# To do:
Copying exactly, give the lines in the material below from the one with "This screenshot has width=1568, height=639." to the one with "is (1078, 488).", ends included, and nothing besides.
Segment Open
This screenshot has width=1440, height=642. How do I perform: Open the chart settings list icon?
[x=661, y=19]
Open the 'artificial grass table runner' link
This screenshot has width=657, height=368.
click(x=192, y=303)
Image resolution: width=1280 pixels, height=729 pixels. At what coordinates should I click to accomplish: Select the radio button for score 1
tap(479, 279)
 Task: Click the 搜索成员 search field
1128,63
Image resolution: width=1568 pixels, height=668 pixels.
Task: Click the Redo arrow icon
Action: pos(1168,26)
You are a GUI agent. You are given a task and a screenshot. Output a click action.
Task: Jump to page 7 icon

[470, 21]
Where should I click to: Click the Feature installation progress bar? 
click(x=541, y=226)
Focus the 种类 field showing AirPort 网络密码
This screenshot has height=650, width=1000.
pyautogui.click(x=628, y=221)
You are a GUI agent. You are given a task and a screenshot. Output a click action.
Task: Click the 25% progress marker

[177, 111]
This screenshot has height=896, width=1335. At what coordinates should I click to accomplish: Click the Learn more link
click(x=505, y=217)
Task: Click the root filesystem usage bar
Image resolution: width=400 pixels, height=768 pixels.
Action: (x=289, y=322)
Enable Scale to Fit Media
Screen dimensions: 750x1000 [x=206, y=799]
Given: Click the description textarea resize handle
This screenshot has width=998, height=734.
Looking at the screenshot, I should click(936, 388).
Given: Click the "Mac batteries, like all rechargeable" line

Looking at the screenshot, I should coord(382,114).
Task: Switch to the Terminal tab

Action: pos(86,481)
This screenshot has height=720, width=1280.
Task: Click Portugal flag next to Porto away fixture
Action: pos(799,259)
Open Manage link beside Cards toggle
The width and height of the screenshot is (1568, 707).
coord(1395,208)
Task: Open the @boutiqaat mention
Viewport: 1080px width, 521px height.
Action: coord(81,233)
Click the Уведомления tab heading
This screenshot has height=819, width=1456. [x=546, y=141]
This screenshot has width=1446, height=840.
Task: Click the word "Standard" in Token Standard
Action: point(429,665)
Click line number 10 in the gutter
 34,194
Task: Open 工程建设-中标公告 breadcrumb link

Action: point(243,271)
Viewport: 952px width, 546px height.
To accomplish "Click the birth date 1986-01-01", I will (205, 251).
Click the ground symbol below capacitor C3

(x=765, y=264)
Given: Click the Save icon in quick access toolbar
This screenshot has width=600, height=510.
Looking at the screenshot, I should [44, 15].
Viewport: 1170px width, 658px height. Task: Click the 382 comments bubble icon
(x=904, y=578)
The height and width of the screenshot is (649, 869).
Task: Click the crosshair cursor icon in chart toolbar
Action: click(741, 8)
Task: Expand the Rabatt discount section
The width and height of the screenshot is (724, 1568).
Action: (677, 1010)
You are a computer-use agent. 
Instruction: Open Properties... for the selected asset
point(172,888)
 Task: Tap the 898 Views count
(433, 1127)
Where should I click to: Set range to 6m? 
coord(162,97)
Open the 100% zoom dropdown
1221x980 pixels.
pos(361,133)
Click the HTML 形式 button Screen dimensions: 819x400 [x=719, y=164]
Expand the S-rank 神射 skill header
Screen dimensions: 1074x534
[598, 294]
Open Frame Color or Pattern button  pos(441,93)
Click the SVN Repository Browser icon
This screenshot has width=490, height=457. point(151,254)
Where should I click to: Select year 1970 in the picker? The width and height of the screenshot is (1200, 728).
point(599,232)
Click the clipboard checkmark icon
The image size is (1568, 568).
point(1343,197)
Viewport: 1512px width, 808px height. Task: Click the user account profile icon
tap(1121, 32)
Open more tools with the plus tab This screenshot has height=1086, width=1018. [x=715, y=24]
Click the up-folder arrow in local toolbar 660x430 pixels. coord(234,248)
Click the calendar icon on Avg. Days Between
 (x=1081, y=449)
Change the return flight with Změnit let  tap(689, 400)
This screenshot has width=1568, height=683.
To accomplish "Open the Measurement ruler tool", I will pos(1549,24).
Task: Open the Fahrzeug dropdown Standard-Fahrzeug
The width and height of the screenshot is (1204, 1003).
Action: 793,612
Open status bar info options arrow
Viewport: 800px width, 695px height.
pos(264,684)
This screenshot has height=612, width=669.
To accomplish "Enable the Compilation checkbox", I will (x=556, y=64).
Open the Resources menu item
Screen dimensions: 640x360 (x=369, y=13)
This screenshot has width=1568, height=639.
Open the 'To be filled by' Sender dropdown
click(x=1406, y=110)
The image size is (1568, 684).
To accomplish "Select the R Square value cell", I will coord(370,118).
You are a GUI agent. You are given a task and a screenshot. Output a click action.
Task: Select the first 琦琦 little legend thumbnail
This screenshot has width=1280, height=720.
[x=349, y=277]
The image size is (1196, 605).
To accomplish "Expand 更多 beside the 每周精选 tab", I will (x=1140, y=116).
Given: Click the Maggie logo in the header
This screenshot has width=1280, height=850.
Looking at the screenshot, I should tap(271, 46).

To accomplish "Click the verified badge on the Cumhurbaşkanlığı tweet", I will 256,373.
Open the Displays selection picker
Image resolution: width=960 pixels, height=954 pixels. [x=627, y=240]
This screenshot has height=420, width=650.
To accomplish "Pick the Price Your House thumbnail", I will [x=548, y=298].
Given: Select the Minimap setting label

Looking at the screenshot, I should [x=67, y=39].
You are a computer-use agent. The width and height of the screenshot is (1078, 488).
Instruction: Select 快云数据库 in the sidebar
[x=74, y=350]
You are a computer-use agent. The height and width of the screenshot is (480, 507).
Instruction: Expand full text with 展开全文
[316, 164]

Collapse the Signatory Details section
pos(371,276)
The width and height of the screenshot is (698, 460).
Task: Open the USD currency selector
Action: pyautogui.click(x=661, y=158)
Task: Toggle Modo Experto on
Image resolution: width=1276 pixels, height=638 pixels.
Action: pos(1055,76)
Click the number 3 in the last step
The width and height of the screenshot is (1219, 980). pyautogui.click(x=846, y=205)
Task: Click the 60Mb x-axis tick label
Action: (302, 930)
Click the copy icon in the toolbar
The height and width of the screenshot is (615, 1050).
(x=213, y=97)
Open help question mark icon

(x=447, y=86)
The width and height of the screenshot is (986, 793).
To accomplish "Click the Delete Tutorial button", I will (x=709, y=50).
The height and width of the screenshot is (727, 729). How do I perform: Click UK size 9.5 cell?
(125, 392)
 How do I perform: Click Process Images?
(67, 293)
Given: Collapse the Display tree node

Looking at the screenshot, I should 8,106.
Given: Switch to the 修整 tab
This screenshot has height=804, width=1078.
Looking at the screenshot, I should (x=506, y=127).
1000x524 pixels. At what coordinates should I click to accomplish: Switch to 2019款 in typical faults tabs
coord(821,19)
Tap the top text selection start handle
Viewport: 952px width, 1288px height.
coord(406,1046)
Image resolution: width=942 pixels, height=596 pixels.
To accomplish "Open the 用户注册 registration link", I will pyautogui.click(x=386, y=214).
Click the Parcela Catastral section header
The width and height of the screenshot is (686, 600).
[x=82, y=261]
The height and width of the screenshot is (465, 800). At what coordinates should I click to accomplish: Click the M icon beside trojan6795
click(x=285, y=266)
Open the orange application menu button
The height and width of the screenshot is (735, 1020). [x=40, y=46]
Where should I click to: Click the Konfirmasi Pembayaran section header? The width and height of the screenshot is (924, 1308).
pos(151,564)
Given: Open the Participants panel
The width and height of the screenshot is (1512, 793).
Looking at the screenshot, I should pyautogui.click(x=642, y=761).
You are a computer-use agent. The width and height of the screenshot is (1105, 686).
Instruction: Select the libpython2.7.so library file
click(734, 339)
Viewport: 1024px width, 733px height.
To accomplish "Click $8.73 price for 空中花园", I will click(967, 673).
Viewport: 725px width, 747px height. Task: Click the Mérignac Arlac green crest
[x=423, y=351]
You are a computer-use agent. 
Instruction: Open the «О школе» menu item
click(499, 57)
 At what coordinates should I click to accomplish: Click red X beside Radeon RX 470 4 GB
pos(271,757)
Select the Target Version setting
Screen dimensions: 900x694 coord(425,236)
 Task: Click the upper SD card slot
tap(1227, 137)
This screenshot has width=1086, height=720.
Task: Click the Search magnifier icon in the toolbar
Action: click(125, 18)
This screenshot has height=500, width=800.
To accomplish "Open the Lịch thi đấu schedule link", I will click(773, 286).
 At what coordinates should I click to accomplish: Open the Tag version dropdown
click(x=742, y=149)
Segment Closed
# Completed exercise:
This screenshot has width=1568, height=639.
Open the 'To be filled by' Sender dropdown
click(x=1406, y=110)
The image size is (1568, 684).
To accomplish "Select the R Square value cell", I will coord(370,118).
You are a GUI agent. You are given a task and a screenshot. Output a click action.
Task: Select the first 琦琦 little legend thumbnail
This screenshot has width=1280, height=720.
[x=349, y=277]
The image size is (1196, 605).
To accomplish "Expand 更多 beside the 每周精选 tab", I will (x=1140, y=116).
Given: Click the Maggie logo in the header
This screenshot has width=1280, height=850.
Looking at the screenshot, I should tap(271, 46).

To accomplish "Click the verified badge on the Cumhurbaşkanlığı tweet", I will 256,373.
Open the Displays selection picker
Image resolution: width=960 pixels, height=954 pixels. [x=627, y=240]
This screenshot has height=420, width=650.
To accomplish "Pick the Price Your House thumbnail", I will [x=548, y=298].
Given: Select the Minimap setting label

Looking at the screenshot, I should [x=67, y=39].
You are a computer-use agent. The width and height of the screenshot is (1078, 488).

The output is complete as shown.